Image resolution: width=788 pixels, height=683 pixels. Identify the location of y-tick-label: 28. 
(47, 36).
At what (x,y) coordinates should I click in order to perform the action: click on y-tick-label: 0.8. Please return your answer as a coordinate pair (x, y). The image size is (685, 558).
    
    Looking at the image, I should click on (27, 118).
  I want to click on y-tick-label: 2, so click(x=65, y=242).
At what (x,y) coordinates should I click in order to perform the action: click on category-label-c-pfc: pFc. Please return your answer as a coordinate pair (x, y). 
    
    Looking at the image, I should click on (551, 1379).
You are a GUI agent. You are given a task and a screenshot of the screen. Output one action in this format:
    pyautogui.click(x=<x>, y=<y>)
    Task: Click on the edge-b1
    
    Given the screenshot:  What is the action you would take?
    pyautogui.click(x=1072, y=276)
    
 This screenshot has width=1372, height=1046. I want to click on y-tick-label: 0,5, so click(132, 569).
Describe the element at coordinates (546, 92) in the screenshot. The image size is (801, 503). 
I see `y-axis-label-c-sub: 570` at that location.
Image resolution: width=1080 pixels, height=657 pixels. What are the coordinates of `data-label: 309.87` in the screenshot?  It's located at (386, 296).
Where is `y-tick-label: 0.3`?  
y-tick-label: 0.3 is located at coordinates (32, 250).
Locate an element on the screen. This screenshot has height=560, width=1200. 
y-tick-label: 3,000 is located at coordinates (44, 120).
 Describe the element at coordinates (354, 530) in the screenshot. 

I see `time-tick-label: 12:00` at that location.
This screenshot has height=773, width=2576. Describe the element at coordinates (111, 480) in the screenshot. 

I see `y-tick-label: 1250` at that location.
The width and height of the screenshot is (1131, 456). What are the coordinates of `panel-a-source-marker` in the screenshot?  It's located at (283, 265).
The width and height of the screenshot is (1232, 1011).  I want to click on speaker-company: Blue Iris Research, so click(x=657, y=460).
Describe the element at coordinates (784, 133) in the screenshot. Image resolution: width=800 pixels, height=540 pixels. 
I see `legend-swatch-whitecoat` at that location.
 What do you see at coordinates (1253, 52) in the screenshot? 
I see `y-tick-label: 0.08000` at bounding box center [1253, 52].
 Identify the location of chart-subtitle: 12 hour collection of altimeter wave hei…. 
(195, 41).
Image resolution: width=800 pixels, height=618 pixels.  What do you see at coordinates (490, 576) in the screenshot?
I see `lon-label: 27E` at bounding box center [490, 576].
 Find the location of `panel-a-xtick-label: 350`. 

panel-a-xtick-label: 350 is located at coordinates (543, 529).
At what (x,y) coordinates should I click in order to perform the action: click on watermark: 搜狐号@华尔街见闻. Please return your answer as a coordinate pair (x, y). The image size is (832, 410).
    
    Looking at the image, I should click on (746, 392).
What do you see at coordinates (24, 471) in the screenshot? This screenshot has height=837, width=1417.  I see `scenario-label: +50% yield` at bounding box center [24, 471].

· · · ·

*Problem requirements*. Render the rows above as a Markdown table with two columns, No. and Line, giving each non-blank line its own numbered entry and omitting blank lines.

*Written answer*.
| No. | Line |
|---|---|
| 1 | Image resolution: width=788 pixels, height=683 pixels. Identify the location of y-tick-label: 28.  |
| 2 | (47, 36). |
| 3 | At what (x,y) coordinates should I click in order to perform the action: click on y-tick-label: 0.8. Please return your answer as a coordinate pair (x, y). The image size is (685, 558). |
| 4 |     Looking at the image, I should click on (27, 118). |
| 5 |   I want to click on y-tick-label: 2, so click(x=65, y=242). |
| 6 | At what (x,y) coordinates should I click in order to perform the action: click on category-label-c-pfc: pFc. Please return your answer as a coordinate pair (x, y).  |
| 7 |     Looking at the image, I should click on (551, 1379). |
| 8 | You are a GUI agent. You are given a task and a screenshot of the screen. Output one action in this format: |
| 9 |     pyautogui.click(x=<x>, y=<y>) |
| 10 |     Task: Click on the edge-b1 |
| 11 |     Given the screenshot:  What is the action you would take? |
| 12 |     pyautogui.click(x=1072, y=276) |
| 13 |  This screenshot has width=1372, height=1046. I want to click on y-tick-label: 0,5, so click(132, 569). |
| 14 | Describe the element at coordinates (546, 92) in the screenshot. The image size is (801, 503).  |
| 15 | I see `y-axis-label-c-sub: 570` at that location. |
| 16 | Image resolution: width=1080 pixels, height=657 pixels. What are the coordinates of `data-label: 309.87` in the screenshot?  It's located at (386, 296). |
| 17 | Where is `y-tick-label: 0.3`?   |
| 18 | y-tick-label: 0.3 is located at coordinates (32, 250). |
| 19 | Locate an element on the screen. This screenshot has height=560, width=1200.  |
| 20 | y-tick-label: 3,000 is located at coordinates (44, 120). |
| 21 |  Describe the element at coordinates (354, 530) in the screenshot.  |
| 22 | I see `time-tick-label: 12:00` at that location. |
| 23 | This screenshot has height=773, width=2576. Describe the element at coordinates (111, 480) in the screenshot.  |
| 24 | I see `y-tick-label: 1250` at that location. |
| 25 | The width and height of the screenshot is (1131, 456). What are the coordinates of `panel-a-source-marker` in the screenshot?  It's located at (283, 265). |
| 26 | The width and height of the screenshot is (1232, 1011).  I want to click on speaker-company: Blue Iris Research, so click(x=657, y=460). |
| 27 | Describe the element at coordinates (784, 133) in the screenshot. Image resolution: width=800 pixels, height=540 pixels.  |
| 28 | I see `legend-swatch-whitecoat` at that location. |
| 29 |  What do you see at coordinates (1253, 52) in the screenshot?  |
| 30 | I see `y-tick-label: 0.08000` at bounding box center [1253, 52]. |
| 31 |  Identify the location of chart-subtitle: 12 hour collection of altimeter wave hei….  |
| 32 | (195, 41). |
| 33 | Image resolution: width=800 pixels, height=618 pixels.  What do you see at coordinates (490, 576) in the screenshot? |
| 34 | I see `lon-label: 27E` at bounding box center [490, 576]. |
| 35 |  Find the location of `panel-a-xtick-label: 350`.  |
| 36 | panel-a-xtick-label: 350 is located at coordinates (543, 529). |
| 37 | At what (x,y) coordinates should I click in order to perform the action: click on watermark: 搜狐号@华尔街见闻. Please return your answer as a coordinate pair (x, y). The image size is (832, 410). |
| 38 |     Looking at the image, I should click on (746, 392). |
| 39 | What do you see at coordinates (24, 471) in the screenshot? This screenshot has height=837, width=1417.  I see `scenario-label: +50% yield` at bounding box center [24, 471]. |